We are committed to improving the bulleted criteria above; however, we have assessed the cost of fixing all other accessibility issues in the next year and believe doing so would be a disproportionate burden within the meaning of the accessibility regulations. We will make another assessment of this when we review these websites in September 2022.

Content that’s not within the scope of the accessibility regulations

PDFs and other documents

Some of our older PDFs and Word documents don’t meet accessibility standards. For example, they may not be structured so they’re accessible to a screen reader. This doesn’t meet WCAG 2.1 A-level success criterion 4.1.2 (Name, role value).

The accessibility regulations don’t require us to fix PDFs or other documents published before 23 September 2018 but some of these documents are essential to providing our services.

By September 2022, we plan to either fix these or replace them with accessible HTML pages.

We aim to ensure all PDFs produced after 23 September 2018 meet WCAG 2.1 accessibility standards.

Pre-recorded video (created before 23 September 2020)

Our videos created before 23 September 2020 might not have complete or accurate closed captions, alternative text, audio descriptions or transcripts that describe the events and content of the video in text format.
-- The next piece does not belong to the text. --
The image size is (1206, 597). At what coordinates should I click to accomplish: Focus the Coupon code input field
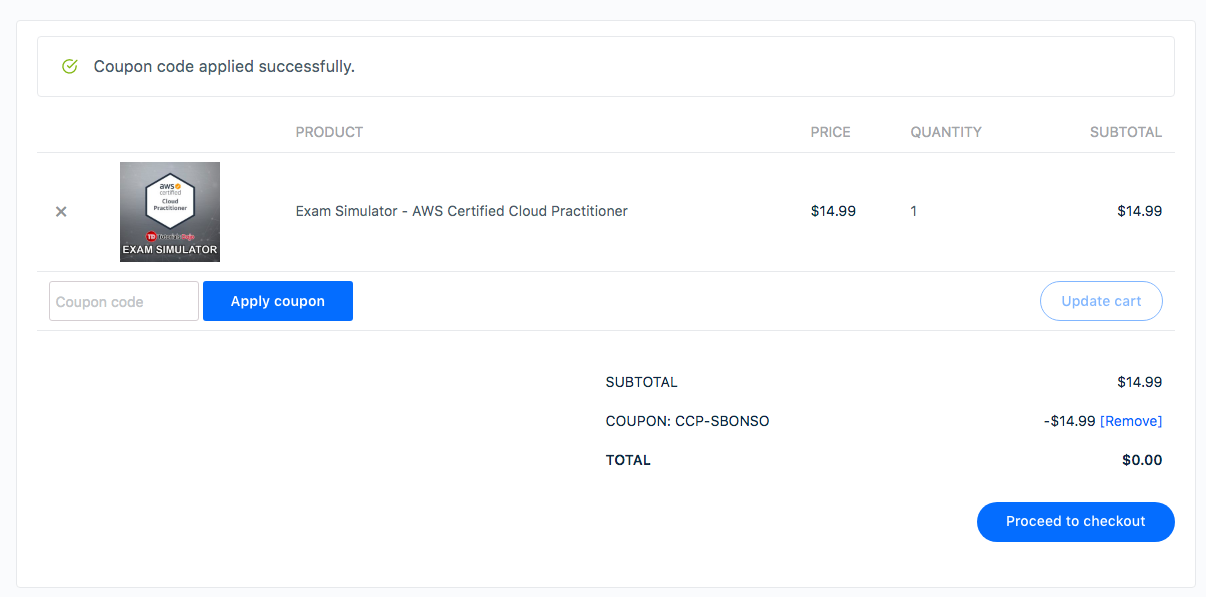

We don’t plan to add these alternatives because pre-recorded video from before 23 September 2020 are exempt under Reg 4(2)(b).
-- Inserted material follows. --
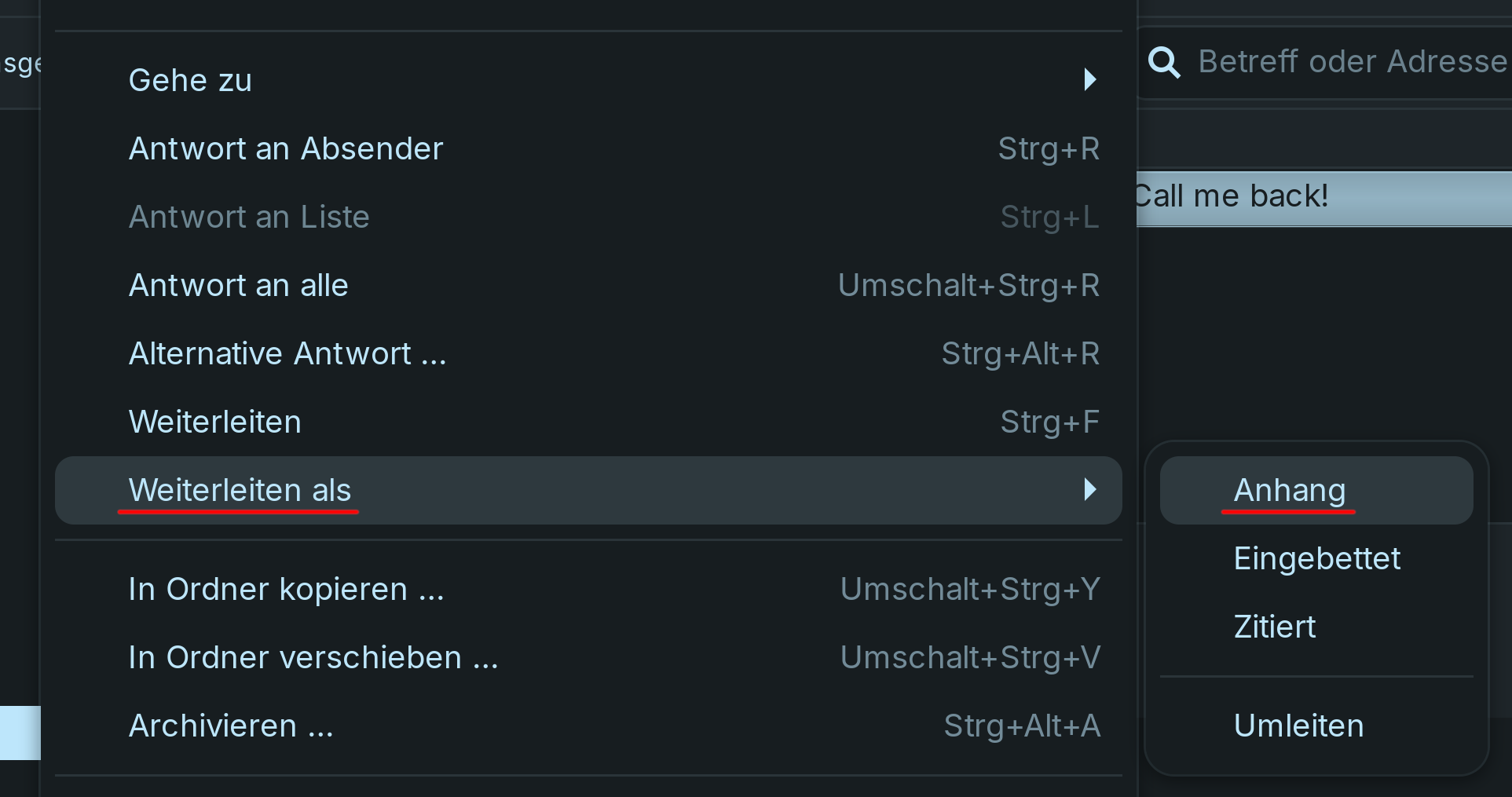Screen dimensions: 1512x797
Task: Choose Antwort an Absender
Action: click(286, 148)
Non-navigational online maps and mapping services

Maps on these websites are not AA accessible but they are not used for navigational purposes and are therefore exempt under Reg 4(2)(d).

Third party content and technologies

Some types of content and technology used on these websites are provided by third party distributors (like YouTube or social media sites). We have not paid for, developed, nor controlled these services at any time, therefore under Reg 4(2)(e) we are not liable for their accessibility compliance.

Heritage collections

The heritage collections composed of digitised mediums delivered by these websites fall into the accessibility regulation’s description of a heritage collection undeReg 4(3)(c).and; therefore, the collections are exempt from the accessibility regulations under Reg 4(2)(f).

How we tested these websites

The Edinburgh Castle website and blog subdomain were tested for most WCAG 2.1 A-AA accessibility requirements by a web crawler hosted by a third-party company called MonsidoThey revealed accessibility issues that require attention. We analyse and act on these tests to update our accessibility on a regular basis.

Monsido's software does not test for some accessibility requirements outlined by the WCAG 2.1 A-AA. However, we manually tested a sample of pages from the Edinburgh Castle website and blog subdomain for these requirements and will test again on an annual basis.

What we're doing to improve accessibility

We’ll continue to update and audit our accessibility on an annual basis to ensure we fully meet single A and double AA standards.

We are always looking to improve our accessibility services and view accessibility as an ethical and professional obligation. If you have suggestions on how we can improve our accessibility, please contact the Digital Team and our Equalities Manager:



We hope your experience on our websites is efficient and enjoyable.

This statement was prepared on 19 August 2019. It was last updated on 7 November 2022.